Le problème de l’antibiorésistance est insidieux car l’absence d’impact rapide à l’échelle individuelle conduit à un abandon de la part des protagonistes qui se détournent des règles élémentaires. Il est de la responsabilité des professionnels de la santé humaine et animale de mettre en place une approche raisonnée de l’antibiothérapie/prophylaxie. L’exercice libéral allié à une obligation légale de moyens se rapprochant de plus en plus d’une obligation de résultats met le praticien devant un choix difficile : mettre en application les bonnes pratiques et ne pas prescrire d’antibiotiques sans raison valable ou prescrire une antibiothérapie “parapluie” afin d’éviter des complications. Une part de la solution dépend d’une bonne communication avec sa clientèle.

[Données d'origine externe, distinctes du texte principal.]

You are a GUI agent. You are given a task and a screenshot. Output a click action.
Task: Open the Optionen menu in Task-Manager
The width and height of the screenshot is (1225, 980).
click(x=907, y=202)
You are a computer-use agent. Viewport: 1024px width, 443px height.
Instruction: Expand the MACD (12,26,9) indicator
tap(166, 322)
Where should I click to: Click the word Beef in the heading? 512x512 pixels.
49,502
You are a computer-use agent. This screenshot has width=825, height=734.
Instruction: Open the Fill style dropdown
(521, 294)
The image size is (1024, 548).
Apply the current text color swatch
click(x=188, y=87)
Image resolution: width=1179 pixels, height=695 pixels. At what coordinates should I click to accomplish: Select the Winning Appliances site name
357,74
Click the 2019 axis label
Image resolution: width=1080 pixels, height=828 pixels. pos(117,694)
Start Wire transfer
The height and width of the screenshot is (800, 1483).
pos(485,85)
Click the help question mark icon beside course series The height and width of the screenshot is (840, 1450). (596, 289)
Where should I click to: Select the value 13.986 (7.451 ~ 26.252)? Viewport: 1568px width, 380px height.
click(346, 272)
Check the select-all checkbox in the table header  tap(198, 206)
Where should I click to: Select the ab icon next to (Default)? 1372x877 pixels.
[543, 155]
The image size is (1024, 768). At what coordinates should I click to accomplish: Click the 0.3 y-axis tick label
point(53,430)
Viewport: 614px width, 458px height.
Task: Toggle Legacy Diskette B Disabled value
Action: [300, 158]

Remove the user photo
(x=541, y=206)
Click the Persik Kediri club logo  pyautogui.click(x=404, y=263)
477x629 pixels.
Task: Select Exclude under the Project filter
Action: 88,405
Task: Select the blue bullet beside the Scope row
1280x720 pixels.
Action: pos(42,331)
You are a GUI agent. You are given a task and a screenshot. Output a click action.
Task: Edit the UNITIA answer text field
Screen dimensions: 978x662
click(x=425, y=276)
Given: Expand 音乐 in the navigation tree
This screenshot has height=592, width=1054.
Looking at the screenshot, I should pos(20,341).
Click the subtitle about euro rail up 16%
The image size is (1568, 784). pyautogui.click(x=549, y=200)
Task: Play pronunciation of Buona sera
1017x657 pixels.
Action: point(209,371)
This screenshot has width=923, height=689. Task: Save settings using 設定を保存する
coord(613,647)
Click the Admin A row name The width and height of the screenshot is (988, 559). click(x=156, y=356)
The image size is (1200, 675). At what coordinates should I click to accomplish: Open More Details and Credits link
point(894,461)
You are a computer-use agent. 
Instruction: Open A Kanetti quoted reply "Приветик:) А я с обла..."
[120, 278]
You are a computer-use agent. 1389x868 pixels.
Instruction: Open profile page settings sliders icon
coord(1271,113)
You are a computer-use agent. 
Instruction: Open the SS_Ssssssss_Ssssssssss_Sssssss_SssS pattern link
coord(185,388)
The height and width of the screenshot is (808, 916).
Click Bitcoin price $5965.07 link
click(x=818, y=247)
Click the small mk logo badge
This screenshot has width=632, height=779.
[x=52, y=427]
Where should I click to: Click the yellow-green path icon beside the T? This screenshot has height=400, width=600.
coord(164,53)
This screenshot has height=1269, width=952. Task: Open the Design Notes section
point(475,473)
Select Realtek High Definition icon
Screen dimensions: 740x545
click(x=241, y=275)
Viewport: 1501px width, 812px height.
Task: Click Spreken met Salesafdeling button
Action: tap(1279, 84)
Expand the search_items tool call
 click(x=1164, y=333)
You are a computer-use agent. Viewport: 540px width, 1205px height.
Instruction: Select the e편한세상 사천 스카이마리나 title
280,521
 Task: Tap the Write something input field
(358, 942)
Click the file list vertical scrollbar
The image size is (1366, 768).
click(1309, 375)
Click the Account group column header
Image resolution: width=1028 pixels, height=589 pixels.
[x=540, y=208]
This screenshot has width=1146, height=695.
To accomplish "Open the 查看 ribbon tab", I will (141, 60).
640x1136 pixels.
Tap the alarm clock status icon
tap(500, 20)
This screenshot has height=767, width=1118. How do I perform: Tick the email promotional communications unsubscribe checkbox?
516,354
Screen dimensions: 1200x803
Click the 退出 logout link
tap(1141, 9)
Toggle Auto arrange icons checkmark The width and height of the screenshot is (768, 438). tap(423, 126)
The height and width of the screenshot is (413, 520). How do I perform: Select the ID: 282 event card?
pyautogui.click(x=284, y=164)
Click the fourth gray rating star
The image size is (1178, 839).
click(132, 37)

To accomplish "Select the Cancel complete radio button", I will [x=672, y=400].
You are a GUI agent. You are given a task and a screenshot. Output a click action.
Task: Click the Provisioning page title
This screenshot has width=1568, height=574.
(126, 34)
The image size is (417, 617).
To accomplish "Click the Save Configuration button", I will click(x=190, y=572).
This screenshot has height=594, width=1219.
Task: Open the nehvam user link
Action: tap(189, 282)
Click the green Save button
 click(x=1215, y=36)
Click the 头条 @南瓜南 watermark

Encadré 1 : Notion de fenêtre de sélection des mutants et implications

• La fenêtre de sélection des mutants (FSM) correspond à une fourchette de concentration en antibiotiques dont la limite inférieure est la concentration minimale inhibitrice (CMI) et la limite supérieure la concentration de prévention des mutants (CPM). Expérimentalement, la courbe qui représente le nombre d’unités formant colonie (UFC) restantes en fonction de la concentration en fluoroquinolones (FQ) présente un profil particulier : la première pente négative (intervenant autour de la CMI pour 99 % des cellules présentes) est attribuée à l’inhibition de croissance des bactéries de phénotype sensible (figure 2) ; puis un plateau dû à la présence de mutants résistants intervient : le nombre d’UFC reste constant malgré l’augmentation des concentrations en FQ. Il correspond à la FSM ; la seconde pente intervient lorsque la concentration en FQ dépasse la CPM et est ainsi suffisante pour bloquer la croissance de ces mutants.

• Trois approches sont possibles pour contrer le développement de souches résistantes :

- des concentrations sériques ou tissulaires en antibiotique situées dans la FSM le moins longtemps possible. Il est nécessaire d’avoir des composés qui atteignent rapidement en début de traitement des concentrations supérieures à la CPM, s’y maintiennent durant toute la durée de traitement et chutent rapidement sous la CMI en fin de traitement. Cette situation est rarement rencontrée, en particulier parce que les doses sont établies afin de dépasser la CMI et non la CPM [27, 40] ;

- l’utilisation et le développement de molécules présentant une FSM (soit un index de sélection CPM/CMI) la plus étroite. Cet index est néanmoins très spécifique et doit être établi pour chaque association antibiotique-bactérie ;

- le recours à une polythérapie en associant deux antibiotiques ou plus de manière à obtenir une concentration de chacun au-delà de sa CMI et ainsi se situer plus facilement hors de la nouvelle fenêtre de sélection issue de la situation “jumelée” [40].

Encadré 2 : Principes de l’antibiothérapie/antibioprophylaxie

Un usage adéquat des antibiotiques correspond à une utilisation :

- uniquement lorsque c’est nécessaire ;

- avec un antibiotique adapté. Le spectre d’action doit être en accord avec les résultats d’examens bactériologiques et les objectifs thérapeutiques, et la diffusion tissulaire adaptée à l’organe cible ;

- avec un plan thérapeutique optimal. Cela implique une dose, une fréquence, une voie et des conditions d’administration optimales, ainsi qu’une durée aussi faible que microbiologiquement possible ;

- qui n’entraîne pas de toxicité chez l’animal traité.

POINTS FORTS

• Le développement d’une antibiorésistance s’effectue en trois étapes : l’induction, la sélection et la propagation.

• L’usage d’un antibiotique induit un effet de pression de sélection et permet l’émergence de résistances des bactéries pathogènes ciblées par le traitement, mais également des flores commensales qui peuvent jouer le rôle de réservoir de vecteurs de résistance.

• Un emploi excessif et inapproprié des antibiotiques est considéré comme la cause principale d’émergence de résistances bactériennes.